Primitive Data Types: Characters
Can you figure out what is written in the picture shown above? I will help you out, this is Welcome written is different languages. Try to see how many languages you can identify. You might be wondering what welcome in all these different languages has to do with characters in Java?
Unicode
Java uses Unicode to represent characters. Unicode can represent nearly all languages of the world like English, Hindi, Bengali, Kannada, Arabic, Hebrew, Chinese, Japanese, Greek, Hangul, and the list goes on. Serving content to the user in their native language is very crucial for the success of next generation of Internet applications. You would have experienced it for yourself too that it is becoming more and more easier to create and consume vernacular content in your native language on the Internet. WhatsApp, Facebook, Google, TikTok all these platforms are heavily focussed on supporting local languages of the user. All this is made possible by Unicode. It provides a unique number for every character irrespective of the platform, device, application or language. It has solved the problem of uniformly representing characters across platforms and supporting almost all languages within a singular character set.
char
Characters group has only one primitive data type, char which is used to store a single character. The size of char is 16 bits and it has a range of 0 to 65,536. There are no negative chars.

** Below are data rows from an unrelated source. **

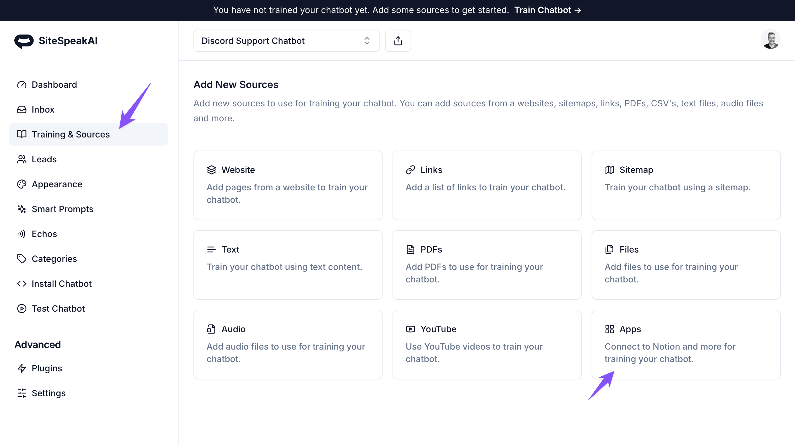Click the Settings sliders icon
Image resolution: width=795 pixels, height=446 pixels.
coord(21,393)
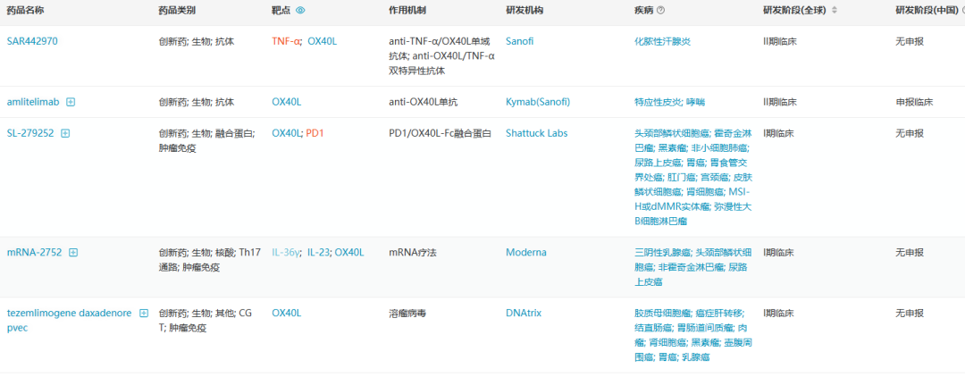Expand the amlitelimab row plus icon
This screenshot has height=377, width=965.
(71, 102)
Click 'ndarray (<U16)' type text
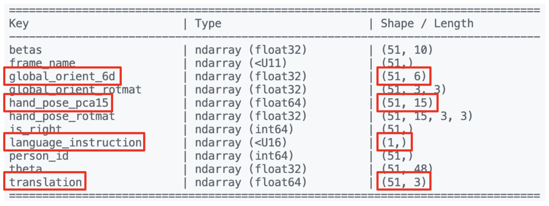549x206 pixels. [241, 142]
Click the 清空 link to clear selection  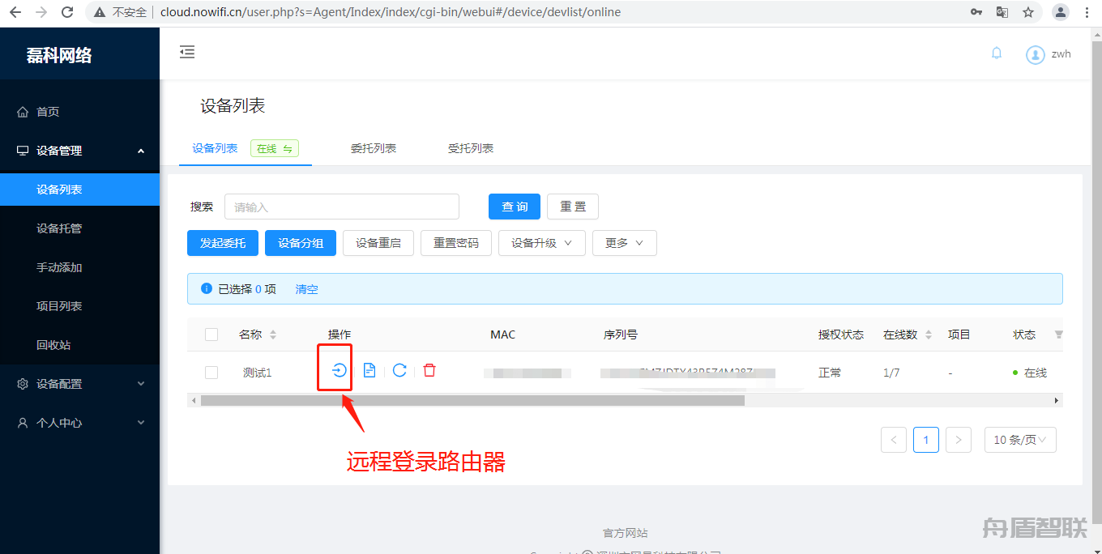[306, 289]
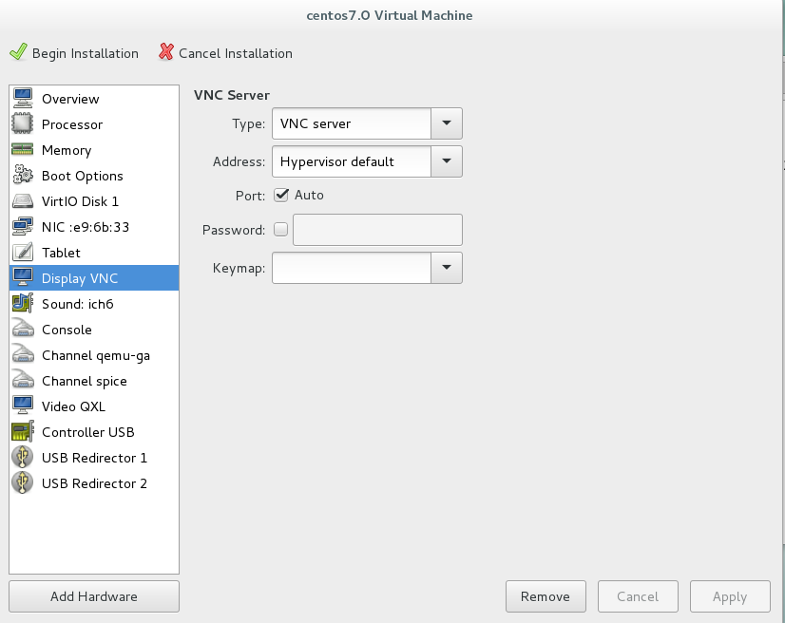Select the Processor chip icon
785x623 pixels.
click(23, 124)
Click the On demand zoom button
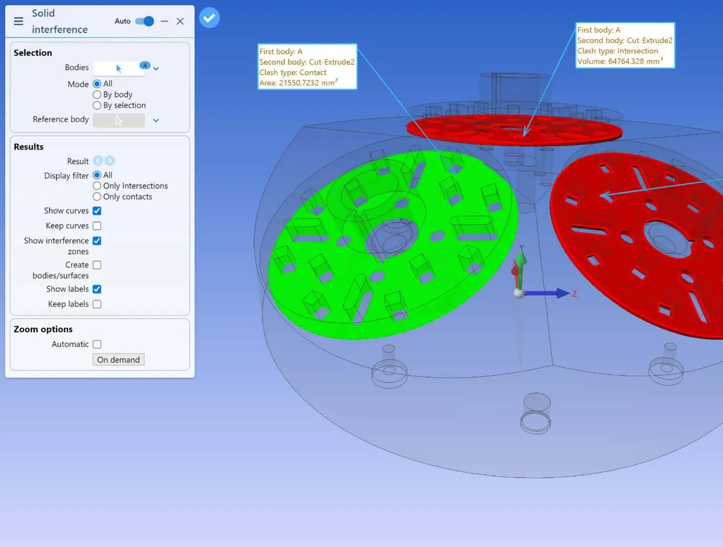Image resolution: width=723 pixels, height=547 pixels. click(x=118, y=360)
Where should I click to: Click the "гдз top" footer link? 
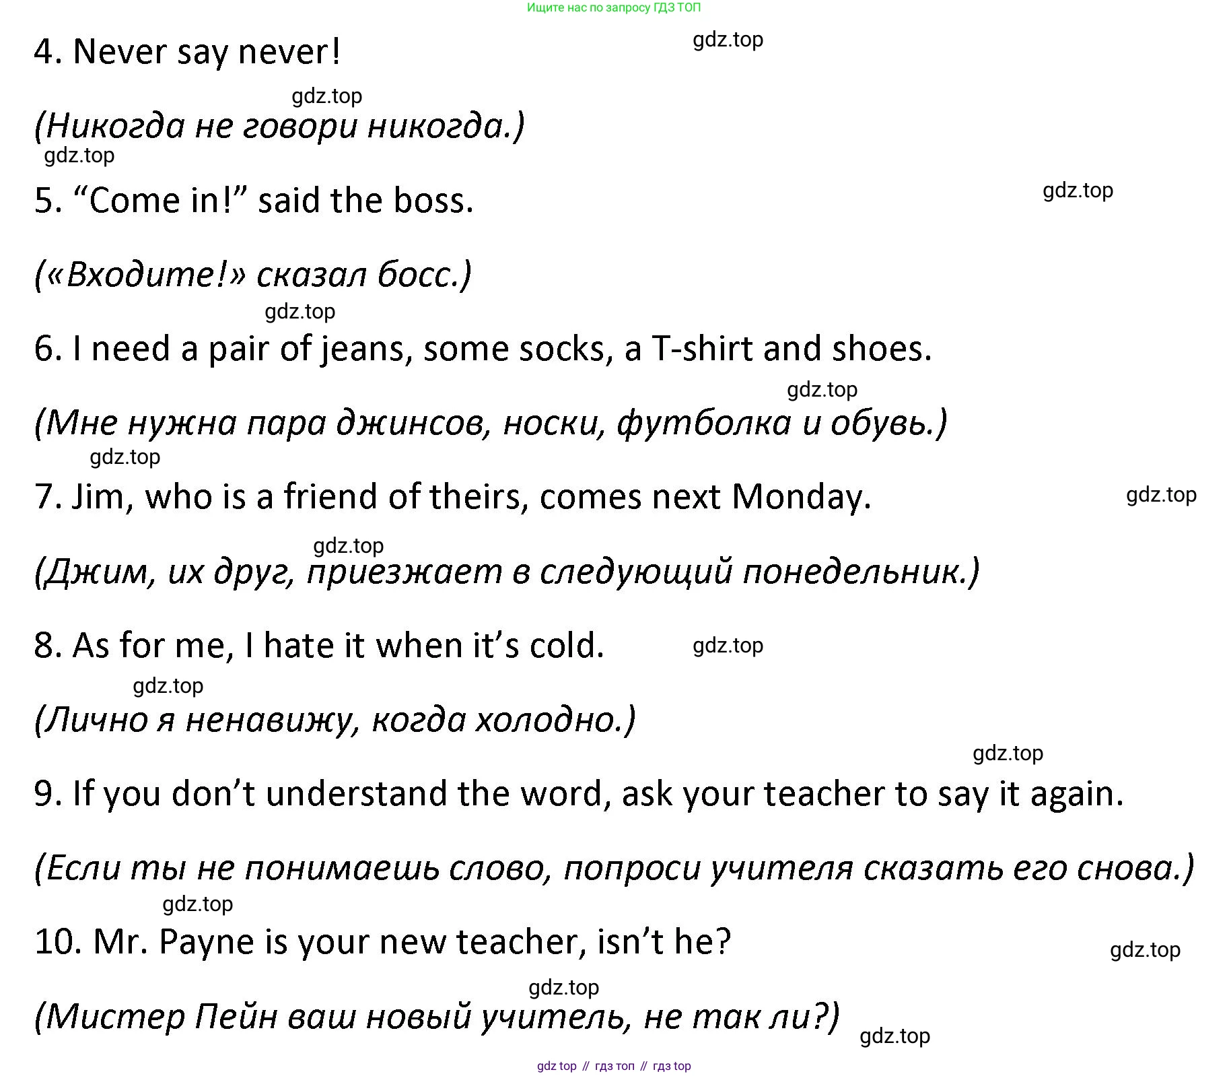672,1066
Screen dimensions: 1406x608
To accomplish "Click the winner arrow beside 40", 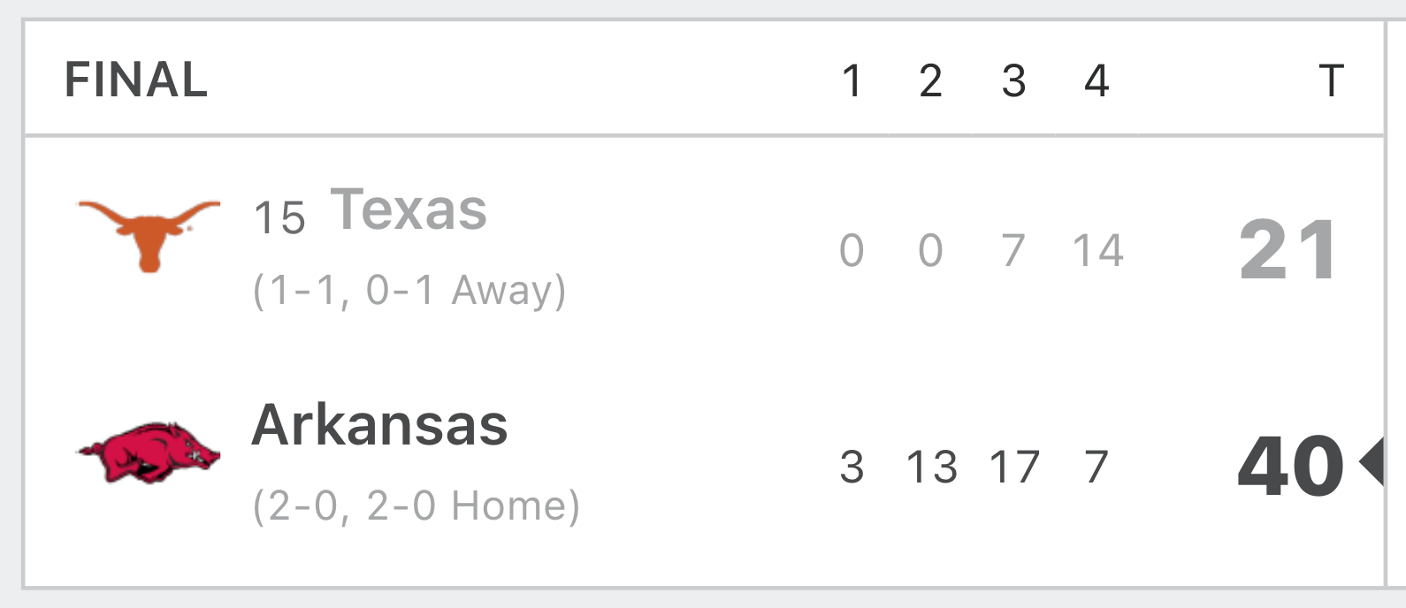I will (1372, 464).
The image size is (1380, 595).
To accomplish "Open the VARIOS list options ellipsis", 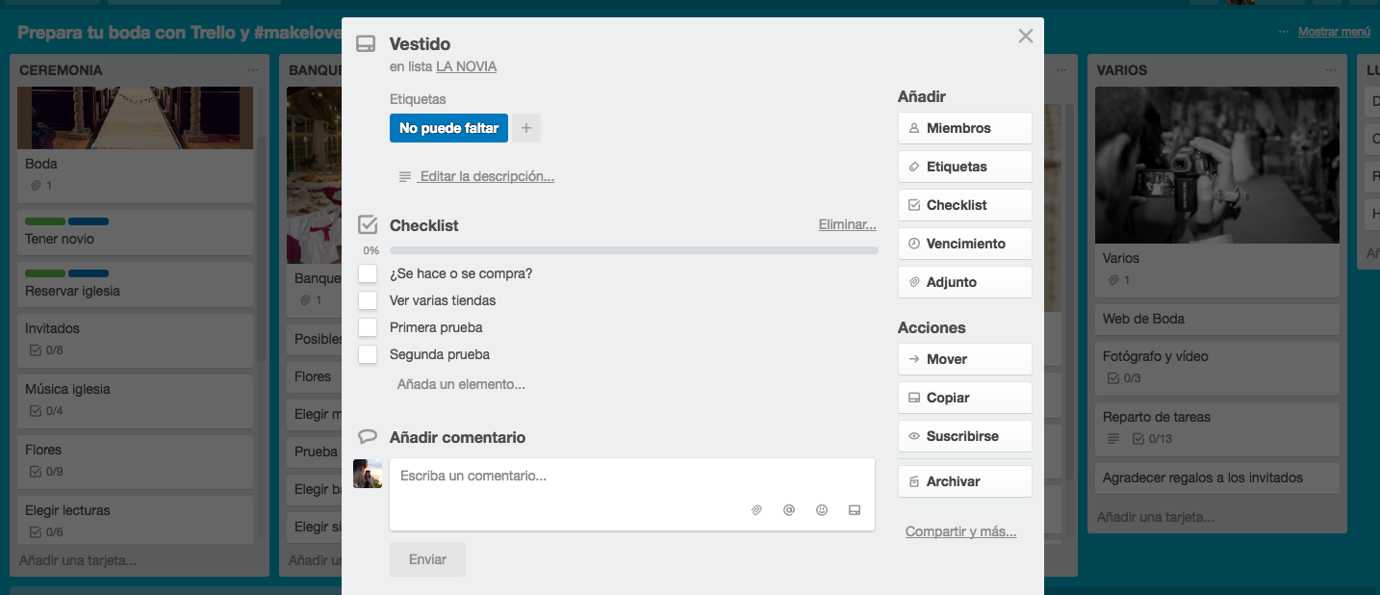I will click(x=1331, y=70).
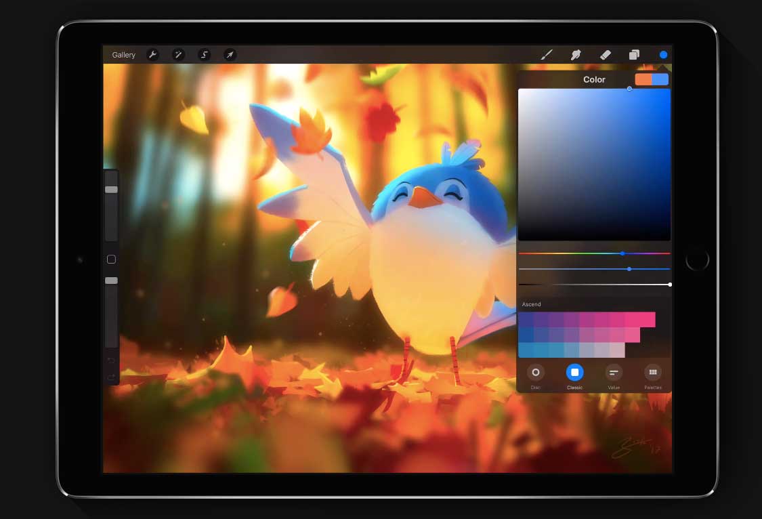Activate the Selection tool (S icon)
The width and height of the screenshot is (762, 519).
[204, 55]
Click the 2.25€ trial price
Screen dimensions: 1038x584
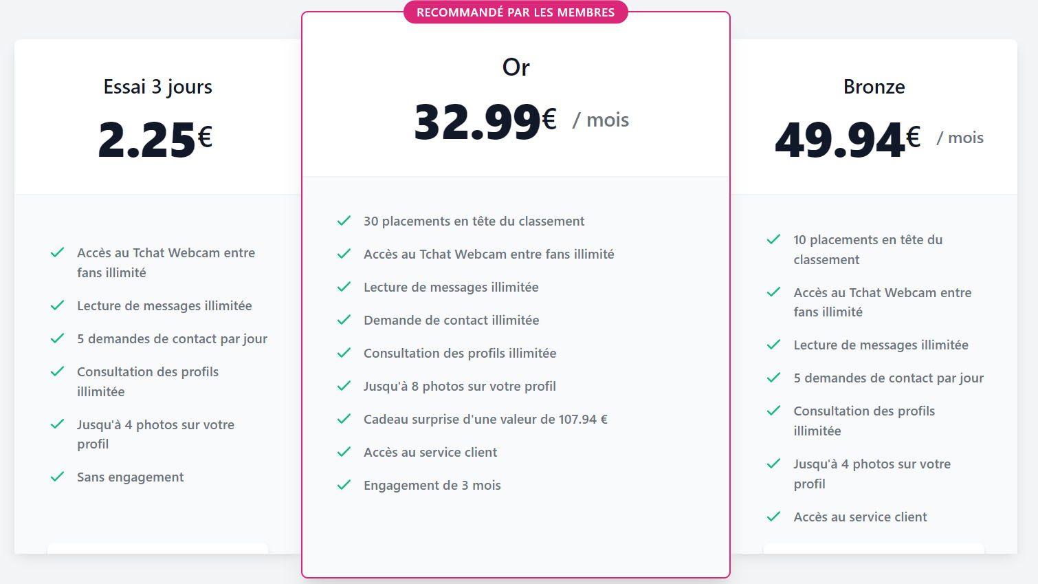coord(155,140)
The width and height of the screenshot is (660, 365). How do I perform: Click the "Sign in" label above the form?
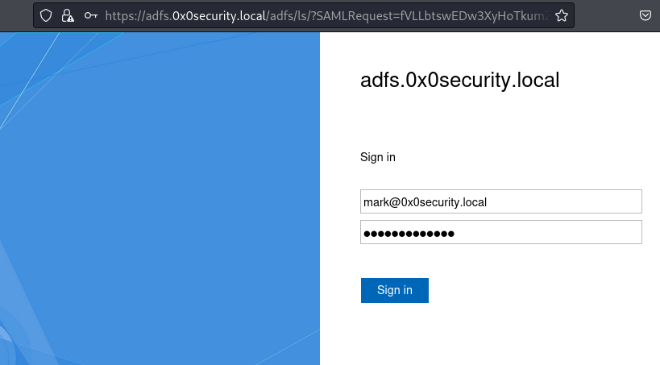(378, 157)
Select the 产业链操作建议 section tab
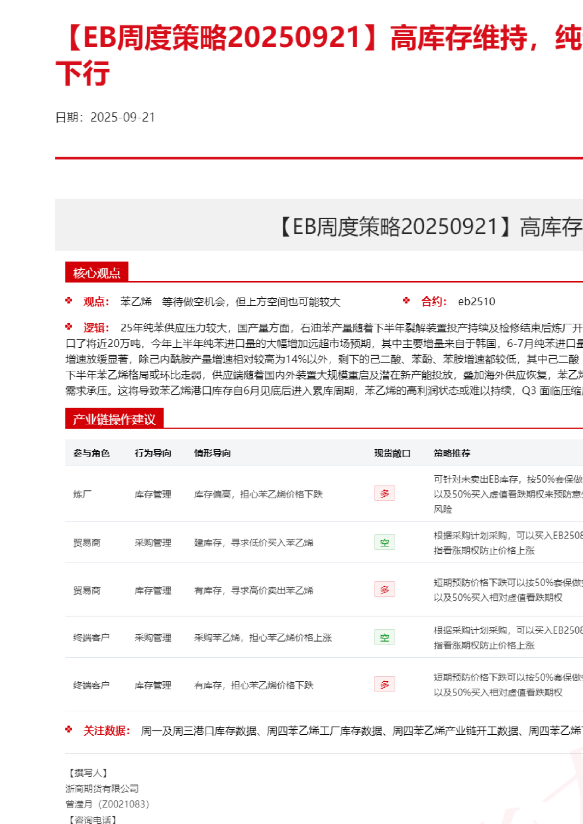Screen dimensions: 583x824 (x=114, y=419)
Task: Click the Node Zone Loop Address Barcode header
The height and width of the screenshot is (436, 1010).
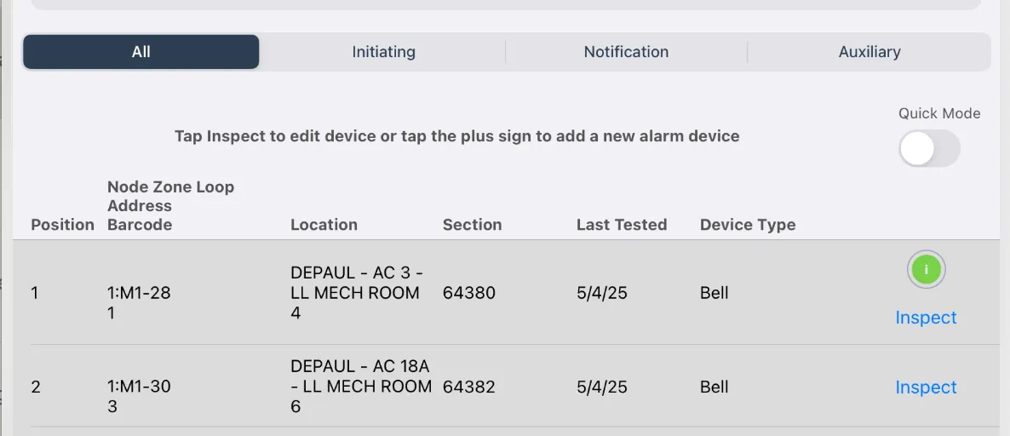Action: [x=170, y=206]
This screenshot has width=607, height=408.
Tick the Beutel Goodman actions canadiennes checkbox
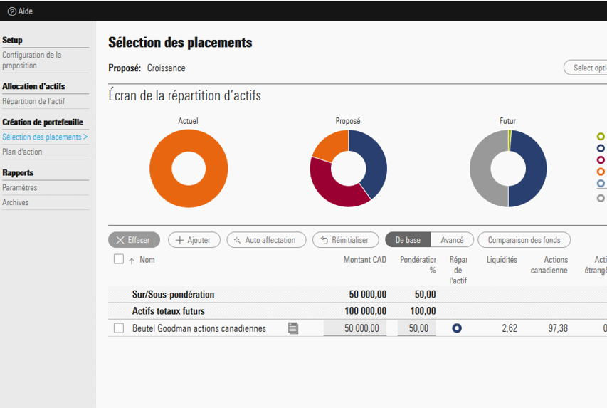coord(119,328)
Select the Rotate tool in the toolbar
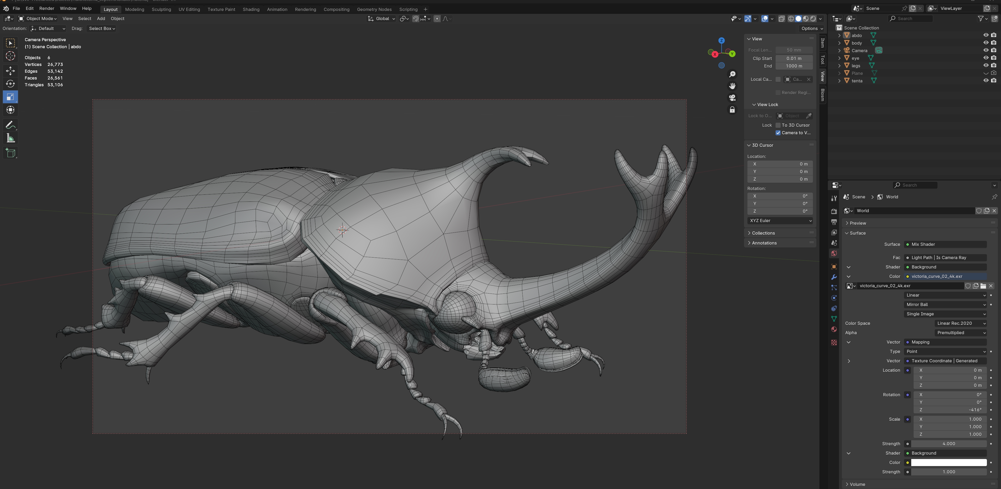 click(x=10, y=84)
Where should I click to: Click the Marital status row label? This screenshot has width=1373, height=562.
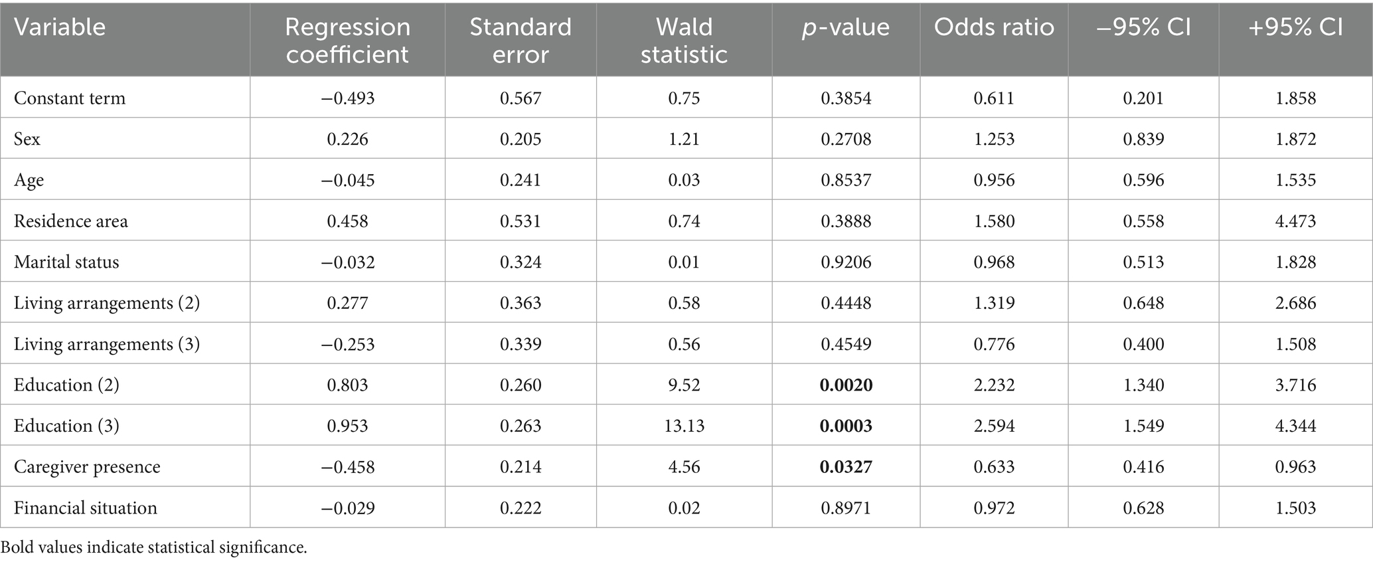pos(66,262)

One thing to note about char is that, char is just like one of the data types of the integer group. In fact, in the formal Java language specification char is referred to as an integral type. What this means is that, you can assign a number to a variable which is of char data type. You can also perform arithmetic operation on it. Sounds a bit confusing? Let’s look at a BlueJ program which should make things clear.
public class IntegralChar
{
public void demoChar() {
char ch1;
ch1 = 65; //65 is the code for capital A
System.out.println("The value of ch1 is " + ch1);
System.out.println("Lets print A-Z");
/*
* We are running this loop 26 times
* as there are 26 english alphabets from A to Z
*/
for (int i = 0; i < 26; i++)
{
System.out.print(ch1);
System.out.print(' ');
ch1 = (char)(ch1 + 1);
}
}
}
Below is the output of this program. Let's go through the program and understand the reasoning behind the output.
The line char ch1;
declares ch1
to be a variable of char
type. In the next 2 lines,
ch1 = 65; //65 is the code for capital A
System.out.println("The value of ch1 is " + ch1);
we assign a value of 65
to ch1
and when we print the value of ch1
, we see that its value is capital A. We assigned 65
to ch1
but it has a value of capital A, what’s happening here?
Remember ch1
is a char
data type. When we assign an integer value to a variable of type char
, Java treats that integer value as a Unicode. It will assign the character corresponding to that Unicode as the value of the variable. 65 is the Unicode for A. So when 65 is assigned to ch1
, Java knows that the value of ch1
is the character whose Unicode is 65 which is A. Hence when you print the value of ch1
, A gets printed.
In the next lines of the program,
System.out.println("Lets print A-Z");
/*
* We are running this loop 26 times
* as there are 26 english alphabets from A to Z
*/
for (int i = 0; i < 26; i++)
{
System.out.print(ch1);
System.out.print(' ');
ch1 = (char)(ch1 + 1);
}
we are utilizing the fact that Unicode values of A to Z are in sequence and we can perform arithmetic operations on char
types to print A - Z using a for
loop. We have given ch1
an initial value of Unicode of A. In each iteration of the for
loop we are incrementing the value of ch1
by 1
and printing it. The result is that A – Z gets printed on the screen. For now, just ignore this (char)
mentioned here inside parenthesis in the line ch1 = (char)(ch1 + 1);
. This is a cast operation which we will look at soon in the operators section.